What the task asks
Lay out the lines of the records as a JSON list of strings, one string per line and no blank lines, starting at the line that contains "location status icon" and ending at the end of the records.

Given information
"""
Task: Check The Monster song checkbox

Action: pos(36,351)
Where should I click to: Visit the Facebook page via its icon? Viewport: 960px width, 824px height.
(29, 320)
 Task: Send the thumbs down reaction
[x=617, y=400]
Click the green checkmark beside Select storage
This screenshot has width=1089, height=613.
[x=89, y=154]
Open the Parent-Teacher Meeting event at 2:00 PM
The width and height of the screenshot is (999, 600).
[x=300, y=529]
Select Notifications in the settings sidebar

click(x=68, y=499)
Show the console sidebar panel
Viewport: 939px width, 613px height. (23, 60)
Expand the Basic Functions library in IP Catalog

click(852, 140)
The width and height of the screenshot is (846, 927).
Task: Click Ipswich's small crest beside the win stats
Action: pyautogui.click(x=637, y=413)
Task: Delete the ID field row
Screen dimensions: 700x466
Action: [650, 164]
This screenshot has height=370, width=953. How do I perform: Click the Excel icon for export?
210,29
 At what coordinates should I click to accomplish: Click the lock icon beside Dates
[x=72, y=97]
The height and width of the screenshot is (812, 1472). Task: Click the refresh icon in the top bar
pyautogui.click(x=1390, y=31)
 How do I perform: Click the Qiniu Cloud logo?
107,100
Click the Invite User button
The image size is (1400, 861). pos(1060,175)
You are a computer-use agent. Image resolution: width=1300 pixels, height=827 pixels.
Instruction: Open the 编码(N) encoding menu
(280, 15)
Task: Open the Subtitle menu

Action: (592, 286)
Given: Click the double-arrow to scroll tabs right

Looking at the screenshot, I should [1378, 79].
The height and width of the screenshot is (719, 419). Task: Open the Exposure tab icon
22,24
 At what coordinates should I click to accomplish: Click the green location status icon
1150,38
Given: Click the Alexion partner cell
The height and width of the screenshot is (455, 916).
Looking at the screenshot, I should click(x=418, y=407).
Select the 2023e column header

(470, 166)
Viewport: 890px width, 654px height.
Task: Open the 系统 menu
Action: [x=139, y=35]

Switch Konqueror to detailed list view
"""
Exercise answer
[
  " At what coordinates should I click to accomplish: Click the green location status icon",
  "1150,38",
  "Given: Click the Alexion partner cell",
  "The height and width of the screenshot is (455, 916).",
  "Looking at the screenshot, I should click(x=418, y=407).",
  "Select the 2023e column header",
  "(470, 166)",
  "Viewport: 890px width, 654px height.",
  "Task: Open the 系统 menu",
  "Action: [x=139, y=35]",
  "Switch Konqueror to detailed list view"
]